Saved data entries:
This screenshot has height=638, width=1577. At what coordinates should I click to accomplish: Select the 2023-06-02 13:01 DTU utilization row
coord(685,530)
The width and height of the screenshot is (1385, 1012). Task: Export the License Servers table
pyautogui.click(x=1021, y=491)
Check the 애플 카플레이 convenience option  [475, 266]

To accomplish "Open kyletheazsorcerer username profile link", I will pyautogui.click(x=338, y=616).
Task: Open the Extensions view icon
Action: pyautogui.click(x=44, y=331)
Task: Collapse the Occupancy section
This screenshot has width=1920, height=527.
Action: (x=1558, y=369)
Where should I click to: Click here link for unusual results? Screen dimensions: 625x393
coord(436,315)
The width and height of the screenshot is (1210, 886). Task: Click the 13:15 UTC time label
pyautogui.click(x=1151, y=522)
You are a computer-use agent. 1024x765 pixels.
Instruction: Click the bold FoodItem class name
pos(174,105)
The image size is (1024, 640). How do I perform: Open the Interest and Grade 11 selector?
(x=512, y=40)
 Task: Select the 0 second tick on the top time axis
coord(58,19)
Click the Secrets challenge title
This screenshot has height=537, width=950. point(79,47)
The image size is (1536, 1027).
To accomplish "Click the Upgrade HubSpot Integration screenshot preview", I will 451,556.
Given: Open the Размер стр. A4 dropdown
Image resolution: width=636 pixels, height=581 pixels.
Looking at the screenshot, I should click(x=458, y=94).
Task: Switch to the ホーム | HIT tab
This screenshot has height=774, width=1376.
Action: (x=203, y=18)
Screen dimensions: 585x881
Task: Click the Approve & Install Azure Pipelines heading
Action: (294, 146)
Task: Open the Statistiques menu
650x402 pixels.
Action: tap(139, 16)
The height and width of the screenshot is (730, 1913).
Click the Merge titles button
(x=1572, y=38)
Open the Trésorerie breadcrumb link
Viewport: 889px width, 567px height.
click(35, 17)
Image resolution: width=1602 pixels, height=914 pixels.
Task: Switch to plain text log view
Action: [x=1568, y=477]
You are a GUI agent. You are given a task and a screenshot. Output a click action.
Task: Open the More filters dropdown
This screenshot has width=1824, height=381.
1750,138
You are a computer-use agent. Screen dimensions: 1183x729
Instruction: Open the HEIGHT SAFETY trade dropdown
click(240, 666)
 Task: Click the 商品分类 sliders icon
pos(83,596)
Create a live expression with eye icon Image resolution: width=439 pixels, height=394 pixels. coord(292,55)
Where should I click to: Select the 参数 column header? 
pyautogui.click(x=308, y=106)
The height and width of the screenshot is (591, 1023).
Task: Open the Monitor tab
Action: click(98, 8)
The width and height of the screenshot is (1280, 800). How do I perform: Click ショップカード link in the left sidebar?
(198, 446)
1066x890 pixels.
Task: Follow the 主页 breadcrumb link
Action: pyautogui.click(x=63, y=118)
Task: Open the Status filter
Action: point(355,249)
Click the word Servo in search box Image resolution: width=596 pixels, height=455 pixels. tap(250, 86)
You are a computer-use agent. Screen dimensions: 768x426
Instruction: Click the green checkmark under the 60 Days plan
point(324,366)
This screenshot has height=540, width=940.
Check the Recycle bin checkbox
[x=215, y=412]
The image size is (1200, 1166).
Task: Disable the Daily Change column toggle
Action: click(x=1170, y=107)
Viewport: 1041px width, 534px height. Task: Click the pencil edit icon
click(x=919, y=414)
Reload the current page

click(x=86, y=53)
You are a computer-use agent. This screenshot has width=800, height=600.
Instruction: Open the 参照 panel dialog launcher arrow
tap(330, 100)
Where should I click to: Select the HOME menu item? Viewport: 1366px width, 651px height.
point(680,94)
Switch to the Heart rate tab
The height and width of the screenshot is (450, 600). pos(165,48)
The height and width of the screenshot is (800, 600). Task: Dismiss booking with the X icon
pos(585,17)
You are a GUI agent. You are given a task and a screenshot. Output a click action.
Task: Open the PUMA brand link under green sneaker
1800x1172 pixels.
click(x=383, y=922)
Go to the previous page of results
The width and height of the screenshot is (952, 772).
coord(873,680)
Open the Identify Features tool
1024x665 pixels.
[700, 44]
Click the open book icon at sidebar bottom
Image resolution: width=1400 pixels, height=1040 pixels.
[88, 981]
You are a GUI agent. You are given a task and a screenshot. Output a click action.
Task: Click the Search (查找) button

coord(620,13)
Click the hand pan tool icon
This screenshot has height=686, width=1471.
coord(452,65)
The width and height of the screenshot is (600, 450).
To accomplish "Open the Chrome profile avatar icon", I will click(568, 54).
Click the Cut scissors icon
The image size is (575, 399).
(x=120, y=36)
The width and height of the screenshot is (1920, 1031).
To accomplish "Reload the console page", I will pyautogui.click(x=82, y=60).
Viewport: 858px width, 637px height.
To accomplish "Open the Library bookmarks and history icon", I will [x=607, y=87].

### [Exercise requirements]
Your answer should be the lines from the one containing "The width and height of the screenshot is (1920, 1031)." to the end of the entries above, restated exactly and alone.

### [Written answer]
The width and height of the screenshot is (1920, 1031).
To accomplish "Reload the console page", I will pyautogui.click(x=82, y=60).
Viewport: 858px width, 637px height.
To accomplish "Open the Library bookmarks and history icon", I will [x=607, y=87].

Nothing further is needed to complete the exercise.